A 96-year-old Taiwanese man broke that record last year by receiving a master’s degree, but Ochs already has begun the paperwork to reclaim her record.
Since receiving her bachelor’s degree, she has continued learning — most recently, about piracy.
“There was something on the news about a ship being held captive,” Ochs said. “That was hard for me to believe that was happening today. It caught my attention.”
At first, history department chairman Raymond Wilson was skeptical of the topic for Ochs’ presentation for Research and Creative Activities Week at FHSU.
“She brought me on board, and she just did a super job,” Wilson said.

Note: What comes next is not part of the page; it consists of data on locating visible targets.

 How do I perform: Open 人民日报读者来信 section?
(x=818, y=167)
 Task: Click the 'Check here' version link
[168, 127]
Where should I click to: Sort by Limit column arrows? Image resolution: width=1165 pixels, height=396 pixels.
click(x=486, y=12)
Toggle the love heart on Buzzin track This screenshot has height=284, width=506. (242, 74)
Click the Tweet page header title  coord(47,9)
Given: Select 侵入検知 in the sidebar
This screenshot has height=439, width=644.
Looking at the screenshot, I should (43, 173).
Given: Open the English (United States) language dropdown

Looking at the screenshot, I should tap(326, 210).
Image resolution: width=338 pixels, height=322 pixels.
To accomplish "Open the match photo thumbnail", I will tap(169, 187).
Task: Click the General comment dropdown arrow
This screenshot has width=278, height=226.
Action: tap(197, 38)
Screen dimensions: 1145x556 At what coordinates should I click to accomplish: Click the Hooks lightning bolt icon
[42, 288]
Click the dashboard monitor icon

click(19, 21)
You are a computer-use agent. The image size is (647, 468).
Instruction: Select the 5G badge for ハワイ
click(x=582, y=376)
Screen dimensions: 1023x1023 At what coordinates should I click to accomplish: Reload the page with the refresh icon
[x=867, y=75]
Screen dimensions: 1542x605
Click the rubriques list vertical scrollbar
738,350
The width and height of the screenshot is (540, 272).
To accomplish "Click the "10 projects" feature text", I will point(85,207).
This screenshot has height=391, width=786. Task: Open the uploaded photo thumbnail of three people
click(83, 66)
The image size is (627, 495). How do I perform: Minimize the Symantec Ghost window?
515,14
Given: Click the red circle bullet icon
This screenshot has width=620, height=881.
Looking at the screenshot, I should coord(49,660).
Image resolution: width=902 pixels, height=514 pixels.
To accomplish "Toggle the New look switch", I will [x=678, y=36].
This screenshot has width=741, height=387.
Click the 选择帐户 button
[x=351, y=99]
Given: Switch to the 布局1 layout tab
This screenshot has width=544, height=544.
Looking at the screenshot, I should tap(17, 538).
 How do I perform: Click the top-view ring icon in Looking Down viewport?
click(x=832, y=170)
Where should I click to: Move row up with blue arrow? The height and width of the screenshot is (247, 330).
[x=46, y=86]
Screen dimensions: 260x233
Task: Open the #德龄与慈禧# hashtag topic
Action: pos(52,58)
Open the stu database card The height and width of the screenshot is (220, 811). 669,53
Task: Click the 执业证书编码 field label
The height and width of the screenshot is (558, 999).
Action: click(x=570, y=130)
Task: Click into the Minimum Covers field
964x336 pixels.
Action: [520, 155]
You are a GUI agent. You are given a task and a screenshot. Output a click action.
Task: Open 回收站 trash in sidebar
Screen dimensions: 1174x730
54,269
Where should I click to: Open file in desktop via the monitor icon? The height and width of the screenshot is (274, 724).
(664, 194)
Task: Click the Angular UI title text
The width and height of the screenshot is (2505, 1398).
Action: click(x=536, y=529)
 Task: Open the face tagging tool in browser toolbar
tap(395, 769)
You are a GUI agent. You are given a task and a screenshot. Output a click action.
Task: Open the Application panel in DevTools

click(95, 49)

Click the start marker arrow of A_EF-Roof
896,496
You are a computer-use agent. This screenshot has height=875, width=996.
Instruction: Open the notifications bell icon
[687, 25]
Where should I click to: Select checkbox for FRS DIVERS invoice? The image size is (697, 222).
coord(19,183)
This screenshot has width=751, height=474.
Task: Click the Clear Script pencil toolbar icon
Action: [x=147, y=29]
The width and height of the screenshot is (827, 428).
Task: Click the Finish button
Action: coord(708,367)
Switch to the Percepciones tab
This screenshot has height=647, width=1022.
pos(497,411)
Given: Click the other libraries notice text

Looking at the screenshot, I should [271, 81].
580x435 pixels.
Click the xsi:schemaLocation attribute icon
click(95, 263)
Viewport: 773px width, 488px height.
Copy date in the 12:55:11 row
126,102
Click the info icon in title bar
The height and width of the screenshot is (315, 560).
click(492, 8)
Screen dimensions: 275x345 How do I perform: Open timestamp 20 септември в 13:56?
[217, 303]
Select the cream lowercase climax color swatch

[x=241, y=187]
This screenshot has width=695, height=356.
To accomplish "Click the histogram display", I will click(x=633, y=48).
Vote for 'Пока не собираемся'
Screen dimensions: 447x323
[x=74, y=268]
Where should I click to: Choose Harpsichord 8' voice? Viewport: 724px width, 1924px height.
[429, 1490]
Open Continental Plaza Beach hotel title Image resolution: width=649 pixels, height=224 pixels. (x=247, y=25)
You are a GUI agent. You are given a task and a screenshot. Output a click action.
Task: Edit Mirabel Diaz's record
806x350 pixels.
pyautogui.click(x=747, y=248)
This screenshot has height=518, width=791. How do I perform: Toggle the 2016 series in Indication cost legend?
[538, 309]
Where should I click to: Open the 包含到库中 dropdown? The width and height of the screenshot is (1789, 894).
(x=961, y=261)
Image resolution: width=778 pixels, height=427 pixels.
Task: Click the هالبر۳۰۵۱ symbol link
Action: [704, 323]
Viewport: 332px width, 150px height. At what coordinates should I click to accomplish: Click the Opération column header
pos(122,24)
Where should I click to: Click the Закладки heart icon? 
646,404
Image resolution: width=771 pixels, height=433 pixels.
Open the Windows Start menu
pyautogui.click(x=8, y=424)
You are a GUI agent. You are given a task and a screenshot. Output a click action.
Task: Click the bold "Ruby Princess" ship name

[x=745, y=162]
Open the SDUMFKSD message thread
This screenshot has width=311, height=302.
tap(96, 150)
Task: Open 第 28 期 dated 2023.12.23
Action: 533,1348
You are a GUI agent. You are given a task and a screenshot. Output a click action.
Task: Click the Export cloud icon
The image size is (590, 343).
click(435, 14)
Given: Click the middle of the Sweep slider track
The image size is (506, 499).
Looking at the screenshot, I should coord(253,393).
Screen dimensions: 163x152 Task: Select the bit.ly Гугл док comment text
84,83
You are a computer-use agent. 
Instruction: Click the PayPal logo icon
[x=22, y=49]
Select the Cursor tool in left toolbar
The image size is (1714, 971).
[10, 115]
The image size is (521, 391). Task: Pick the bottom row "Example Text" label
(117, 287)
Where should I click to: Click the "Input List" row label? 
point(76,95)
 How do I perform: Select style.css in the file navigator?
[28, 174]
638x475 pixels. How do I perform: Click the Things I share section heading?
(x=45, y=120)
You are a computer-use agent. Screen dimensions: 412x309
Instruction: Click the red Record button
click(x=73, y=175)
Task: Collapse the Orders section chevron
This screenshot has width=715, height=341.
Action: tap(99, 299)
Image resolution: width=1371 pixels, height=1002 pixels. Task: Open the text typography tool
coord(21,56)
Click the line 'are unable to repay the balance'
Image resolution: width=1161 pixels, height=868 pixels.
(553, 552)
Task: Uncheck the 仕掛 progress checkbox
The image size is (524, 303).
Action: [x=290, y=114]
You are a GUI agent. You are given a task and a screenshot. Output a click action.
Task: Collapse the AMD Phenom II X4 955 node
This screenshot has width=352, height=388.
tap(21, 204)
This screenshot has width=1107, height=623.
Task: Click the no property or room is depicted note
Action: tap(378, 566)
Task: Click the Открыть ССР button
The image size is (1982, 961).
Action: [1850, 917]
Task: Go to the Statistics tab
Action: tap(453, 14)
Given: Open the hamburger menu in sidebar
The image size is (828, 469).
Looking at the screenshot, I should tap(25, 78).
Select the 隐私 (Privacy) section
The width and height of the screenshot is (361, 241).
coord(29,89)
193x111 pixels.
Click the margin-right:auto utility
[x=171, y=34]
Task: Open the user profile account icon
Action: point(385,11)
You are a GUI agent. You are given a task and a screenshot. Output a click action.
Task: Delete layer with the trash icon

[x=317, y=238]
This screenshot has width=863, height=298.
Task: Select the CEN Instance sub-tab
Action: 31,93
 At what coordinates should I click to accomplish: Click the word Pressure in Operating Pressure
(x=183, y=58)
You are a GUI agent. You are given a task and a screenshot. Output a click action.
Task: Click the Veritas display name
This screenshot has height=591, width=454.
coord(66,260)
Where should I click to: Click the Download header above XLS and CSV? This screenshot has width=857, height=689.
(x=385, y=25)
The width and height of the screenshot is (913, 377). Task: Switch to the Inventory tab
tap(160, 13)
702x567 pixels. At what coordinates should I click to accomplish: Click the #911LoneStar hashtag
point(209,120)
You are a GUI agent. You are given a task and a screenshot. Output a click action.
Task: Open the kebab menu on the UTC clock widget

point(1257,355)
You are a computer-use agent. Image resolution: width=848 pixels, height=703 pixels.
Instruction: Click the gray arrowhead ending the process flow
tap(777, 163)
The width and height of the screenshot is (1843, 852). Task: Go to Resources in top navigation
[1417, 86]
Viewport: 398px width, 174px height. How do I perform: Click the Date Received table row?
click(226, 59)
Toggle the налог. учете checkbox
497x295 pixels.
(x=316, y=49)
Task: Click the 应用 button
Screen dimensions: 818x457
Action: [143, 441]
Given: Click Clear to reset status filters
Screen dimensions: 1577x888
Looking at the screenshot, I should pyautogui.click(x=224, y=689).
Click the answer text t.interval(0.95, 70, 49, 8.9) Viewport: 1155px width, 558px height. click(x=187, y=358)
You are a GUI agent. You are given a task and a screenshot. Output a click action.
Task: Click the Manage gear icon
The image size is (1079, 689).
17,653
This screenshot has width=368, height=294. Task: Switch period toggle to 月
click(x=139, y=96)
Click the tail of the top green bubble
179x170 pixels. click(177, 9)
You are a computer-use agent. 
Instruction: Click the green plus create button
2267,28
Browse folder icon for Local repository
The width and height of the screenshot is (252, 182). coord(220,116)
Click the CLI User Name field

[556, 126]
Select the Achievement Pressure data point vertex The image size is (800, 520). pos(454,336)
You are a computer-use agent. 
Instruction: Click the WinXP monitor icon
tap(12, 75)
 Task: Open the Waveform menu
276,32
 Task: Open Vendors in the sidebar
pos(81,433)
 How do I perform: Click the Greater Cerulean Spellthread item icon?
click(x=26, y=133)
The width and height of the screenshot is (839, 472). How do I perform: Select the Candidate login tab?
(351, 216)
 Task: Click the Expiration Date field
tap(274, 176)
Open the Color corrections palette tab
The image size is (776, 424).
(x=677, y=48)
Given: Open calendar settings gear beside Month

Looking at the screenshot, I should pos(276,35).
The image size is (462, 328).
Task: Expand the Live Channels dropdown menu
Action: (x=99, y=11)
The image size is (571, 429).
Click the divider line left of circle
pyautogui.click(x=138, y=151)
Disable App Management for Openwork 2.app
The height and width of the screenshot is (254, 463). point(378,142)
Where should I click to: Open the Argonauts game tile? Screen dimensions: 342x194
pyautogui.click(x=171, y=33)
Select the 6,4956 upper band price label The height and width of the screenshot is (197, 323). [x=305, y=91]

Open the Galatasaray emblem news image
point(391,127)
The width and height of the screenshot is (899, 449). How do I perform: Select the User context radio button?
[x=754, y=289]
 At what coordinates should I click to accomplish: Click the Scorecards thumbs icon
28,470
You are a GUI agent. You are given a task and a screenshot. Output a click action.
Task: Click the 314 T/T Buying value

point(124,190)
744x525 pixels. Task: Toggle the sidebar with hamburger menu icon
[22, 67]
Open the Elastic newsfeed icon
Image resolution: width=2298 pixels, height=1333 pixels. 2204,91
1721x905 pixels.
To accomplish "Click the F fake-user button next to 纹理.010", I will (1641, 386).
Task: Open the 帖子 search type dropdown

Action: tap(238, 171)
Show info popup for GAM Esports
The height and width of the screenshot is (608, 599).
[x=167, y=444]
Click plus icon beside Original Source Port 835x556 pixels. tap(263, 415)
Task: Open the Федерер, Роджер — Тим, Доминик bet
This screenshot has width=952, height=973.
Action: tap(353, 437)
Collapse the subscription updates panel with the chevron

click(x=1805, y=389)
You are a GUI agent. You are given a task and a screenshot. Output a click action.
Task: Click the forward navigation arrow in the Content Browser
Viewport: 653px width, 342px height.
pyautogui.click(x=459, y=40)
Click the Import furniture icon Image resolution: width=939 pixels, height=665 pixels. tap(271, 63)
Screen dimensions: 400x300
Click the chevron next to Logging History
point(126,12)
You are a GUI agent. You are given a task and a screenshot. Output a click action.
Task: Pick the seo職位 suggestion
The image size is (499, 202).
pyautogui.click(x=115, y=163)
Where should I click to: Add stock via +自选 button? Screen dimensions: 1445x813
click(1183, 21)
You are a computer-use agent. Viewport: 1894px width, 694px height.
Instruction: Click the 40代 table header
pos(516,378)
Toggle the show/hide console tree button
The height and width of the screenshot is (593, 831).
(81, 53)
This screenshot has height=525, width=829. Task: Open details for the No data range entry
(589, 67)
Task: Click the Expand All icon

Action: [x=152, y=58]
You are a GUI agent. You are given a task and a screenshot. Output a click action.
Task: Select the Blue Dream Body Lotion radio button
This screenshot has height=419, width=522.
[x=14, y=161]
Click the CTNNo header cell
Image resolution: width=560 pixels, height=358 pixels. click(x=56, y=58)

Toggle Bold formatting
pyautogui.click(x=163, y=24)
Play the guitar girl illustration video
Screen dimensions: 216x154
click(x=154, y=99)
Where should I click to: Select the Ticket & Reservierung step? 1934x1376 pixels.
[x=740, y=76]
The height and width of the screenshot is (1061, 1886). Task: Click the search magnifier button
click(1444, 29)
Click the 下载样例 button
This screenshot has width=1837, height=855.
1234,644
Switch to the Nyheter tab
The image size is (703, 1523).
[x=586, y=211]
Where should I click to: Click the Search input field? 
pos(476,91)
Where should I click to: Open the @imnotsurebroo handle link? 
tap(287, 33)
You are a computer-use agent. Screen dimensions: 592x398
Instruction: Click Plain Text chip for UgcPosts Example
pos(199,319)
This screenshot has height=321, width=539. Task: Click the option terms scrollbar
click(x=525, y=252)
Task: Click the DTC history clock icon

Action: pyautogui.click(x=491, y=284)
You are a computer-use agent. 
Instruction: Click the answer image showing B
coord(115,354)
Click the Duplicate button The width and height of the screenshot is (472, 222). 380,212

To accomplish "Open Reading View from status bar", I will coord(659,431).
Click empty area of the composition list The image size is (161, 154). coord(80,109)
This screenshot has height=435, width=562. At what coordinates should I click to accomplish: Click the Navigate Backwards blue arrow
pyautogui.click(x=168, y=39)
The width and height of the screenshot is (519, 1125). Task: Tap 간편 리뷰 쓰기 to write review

He said Ochs has proved to be a valuable resource in his classes, sharing her own experiences with her younger classmates.
“She’s just remarkable in what she can do,” Wilson said. “We just hope that things work out that she can continue going to school, taking history classes and being effective.”
And that’s fully what she intends to do.
Graduate teaching assistantships could be available in the spring 2011 semester in the history department and Ochs, who would be working on a master’s degree in history then, intends to apply.
“That gives me incentive to do more,” Ochs said. “I don’t know what I would do at home that would give me the same pleasure.”
Getting up to go to class or work on an assignment are the joys in Ochs’ life. That probably makes her different from the average college student, but otherwise, she thinks she’s just another face in the crowd.
Her name, though, carries weight at FHSU.
“You’ll go into a class, and they’ll recognize the name ‘Ochs,’” freshman Janae Ochs said. “And they’ll ask, ‘Are you related to the oldest graduate here?’”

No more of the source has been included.